All entries below are to be written out again exactly, but no picture is to be copied.

Screenshot grounding data:

============================================================

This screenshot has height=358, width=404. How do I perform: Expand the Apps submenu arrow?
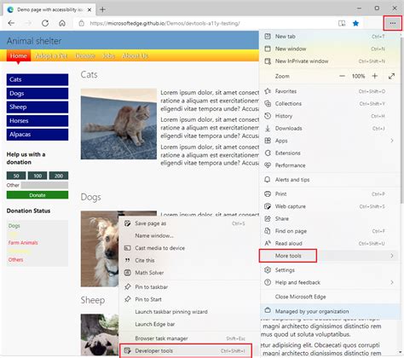click(392, 141)
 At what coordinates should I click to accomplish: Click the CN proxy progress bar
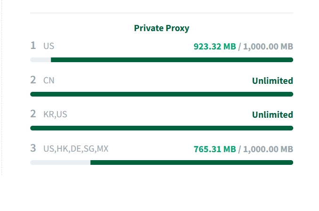coord(161,94)
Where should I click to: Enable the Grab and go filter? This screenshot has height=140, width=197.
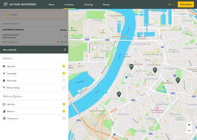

============================================================

SOLUTION TO THIS PROBLEM:
This screenshot has height=358, width=404. How do I perform: Expand the Apps submenu arrow?
click(392, 141)
 At what coordinates should I click to accomplish: Click the CN proxy progress bar
coord(161,94)
Where should I click to: Enable the Grab and go filter? This screenshot has height=140, width=197.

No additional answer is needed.